Owens says state’s Supreme Court will not wait until after primary elections in September to issue decision on sensitive topic
WASHINGTON Supreme Court Justice Susan Owens said this week she believes the court’s long-awaited ruling on the constitutionality of the state’s gay marriage ban will be issued before this September’s primary, contrary to speculation that the justices would hold off because of the topic’s sensitivity.
“We have never held cases. I resent when people say that,” Owens told The Associated Press following a forum for Supreme Court candidates. “It’s not going to be very long. We’re at the point now where I can say that.”
The state Supreme Court heard arguments in March 2005 on 19 gay couples’ challenge to the state’s 1996 Defense of Marriage Act, which banned same-sex marriage. Two lower courts have said the ban is unconstitutional, but marriage rights have been on hold pending the court’s decision.

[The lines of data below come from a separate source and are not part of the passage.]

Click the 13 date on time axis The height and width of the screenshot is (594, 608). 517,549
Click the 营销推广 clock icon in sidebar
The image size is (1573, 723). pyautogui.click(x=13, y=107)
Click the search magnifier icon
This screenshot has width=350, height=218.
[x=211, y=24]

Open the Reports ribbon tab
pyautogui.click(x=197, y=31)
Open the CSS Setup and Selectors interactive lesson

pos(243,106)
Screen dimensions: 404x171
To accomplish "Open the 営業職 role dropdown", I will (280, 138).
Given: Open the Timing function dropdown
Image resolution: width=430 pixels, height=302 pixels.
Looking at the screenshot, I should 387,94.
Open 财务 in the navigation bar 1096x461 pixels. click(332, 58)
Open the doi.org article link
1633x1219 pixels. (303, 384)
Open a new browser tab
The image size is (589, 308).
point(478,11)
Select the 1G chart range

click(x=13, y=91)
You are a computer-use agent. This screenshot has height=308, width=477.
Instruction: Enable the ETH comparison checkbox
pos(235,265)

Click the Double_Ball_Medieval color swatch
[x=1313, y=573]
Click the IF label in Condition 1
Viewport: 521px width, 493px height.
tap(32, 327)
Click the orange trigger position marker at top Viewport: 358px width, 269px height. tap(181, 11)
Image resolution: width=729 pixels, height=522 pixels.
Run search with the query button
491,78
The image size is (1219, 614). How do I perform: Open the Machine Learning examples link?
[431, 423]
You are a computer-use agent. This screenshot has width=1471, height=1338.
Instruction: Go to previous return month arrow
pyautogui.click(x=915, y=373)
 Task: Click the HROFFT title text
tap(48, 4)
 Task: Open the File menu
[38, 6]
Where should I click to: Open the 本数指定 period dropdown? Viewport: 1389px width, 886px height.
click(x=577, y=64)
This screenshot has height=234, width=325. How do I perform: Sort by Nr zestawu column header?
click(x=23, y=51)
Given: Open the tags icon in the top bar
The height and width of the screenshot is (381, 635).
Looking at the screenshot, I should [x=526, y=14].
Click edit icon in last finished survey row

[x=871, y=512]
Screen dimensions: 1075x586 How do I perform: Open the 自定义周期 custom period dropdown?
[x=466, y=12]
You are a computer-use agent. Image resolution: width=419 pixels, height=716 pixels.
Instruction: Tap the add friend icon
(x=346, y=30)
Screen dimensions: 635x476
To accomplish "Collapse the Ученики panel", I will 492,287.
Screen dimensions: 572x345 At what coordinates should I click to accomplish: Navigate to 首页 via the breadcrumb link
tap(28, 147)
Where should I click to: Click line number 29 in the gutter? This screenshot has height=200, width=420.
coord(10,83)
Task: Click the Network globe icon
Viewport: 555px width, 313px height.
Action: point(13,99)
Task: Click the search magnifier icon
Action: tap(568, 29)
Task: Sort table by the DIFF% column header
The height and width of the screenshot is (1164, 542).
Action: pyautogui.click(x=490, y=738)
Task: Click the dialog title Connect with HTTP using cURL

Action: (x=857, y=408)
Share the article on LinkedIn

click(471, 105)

Many people have speculated recently about when the court would rule. Chief Justice Gerry Alexander told reporters in January that he hoped the court would be able to issue its opinion during the 2006 Legislature, but lawmakers adjourned in March. He declined to comment Wednesday.
In early June, Gov. Chris Gregoire reflected a widely held opinion when she guessed the ruling wouldn’t come before the November elections.
“I’ve been through how many Thursdays now?” Gregoire asked reporters, referring to the day the Supreme Court publishes its rulings. “I don’t think it’s coming before the election.”
The primary is scheduled for Sept. 19. Owens said she could not say with any more specificity when the ruling would come. As of Wednesday, the court had not listed any rulings to be issued Thursday.
Jamie Pedersen, a lawyer representing the gay couples in the case, said he doesn’t fall into the camp of those who believed the court might delay the opinion for political reasons, and that he appreciates the care the court appears to be taking with the ruling. As a former law clerk, he said he knows how complex opinion-writing can be.
“Anytime somebody changes something in one opinion, the others get a chance to change what’s in their opinions,” he said.
“They’ll issue the decision when they’re done writing it.”
That said, he’s eager to see the result.
“Obviously, we have all of our plaintiff couples and thousands of others in the state who live every day without the benefit of legal protection,” he said. “The sooner we get the ruling the better.”
Representatives of Families Northwest and the Christian Coalition, which oppose gay marriage, did not immediately return calls seeking comment.
Owens is up for re-election this year. She is being challenged by Republican state Sen. Steve Johnson of Kent.
This article appeared in the Dallas Voice print edition, July 21, 2006.